A pesar del asombro de quienes presenciaron sus muchos milagros, el Mesías terminaría siendo abandonado y crucificado. Un rotundo fracaso ante los ojos del mundo. La mayor de las victorias ante los ojos de Dios. Se manifiesta así el contraste entre los criterios y expectativas del mundo, y los criterios de Dios. Resulta elocuente el paralelismo entre Cristo y su Iglesia. Una Iglesia que –prioritariamente– procura nuestra salvación eterna a través del perdón de nuestros pecados parece continuar resultando muy poca cosa ante los ojos del mundo; no está a la altura de las expectativas e intereses de la sociedad moderna.
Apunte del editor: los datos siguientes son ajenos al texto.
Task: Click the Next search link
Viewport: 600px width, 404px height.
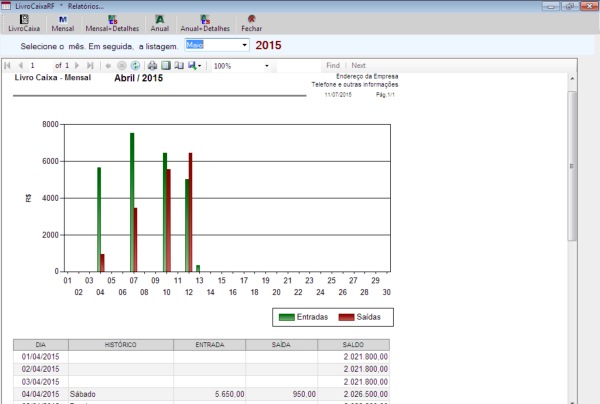Action: coord(358,65)
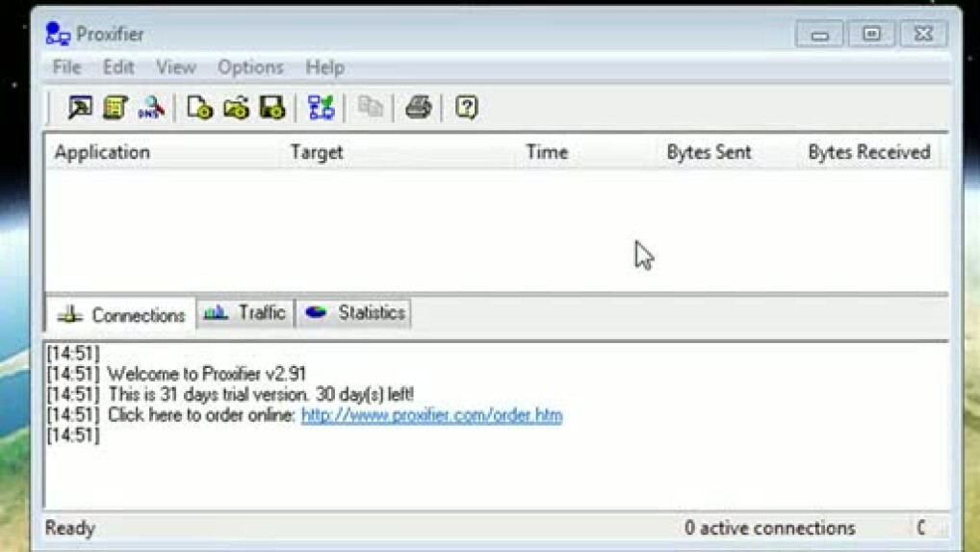Click the printer toolbar icon

click(x=418, y=107)
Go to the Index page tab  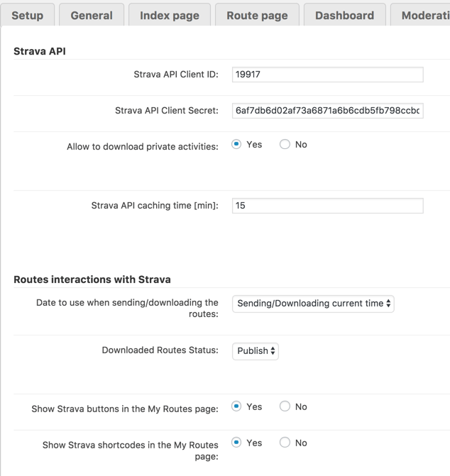[170, 16]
Fidelidad a Cristo es la misión de la Iglesia y el criterio que debe regir la selección y el actuar del nuevo pontífice, el cual habrá de conducir la Iglesia que está llamada a continuar “nadando contracorriente” y ser signo de contradicción en medio del mundo. Ante esta situación, viene a nuestra mente el diálogo entre Jesús y sus apóstoles a raíz de la radicalidad del mensaje de Cristo y la dificultad en acogerlo: “Desde entonces muchos de sus discípulos se retiraron y ya no le seguían, y dijo Jesús a los doce: ‘¿También ustedes se quieren marchar?’ Le respondió Simón Pedro: ‘Señor, ¿a quién vamos a ir? Tú tienes palabras de vida eterna, y nosotros creemos y sabemos que tú eres el Santo de Dios’.” (Jn 6,66).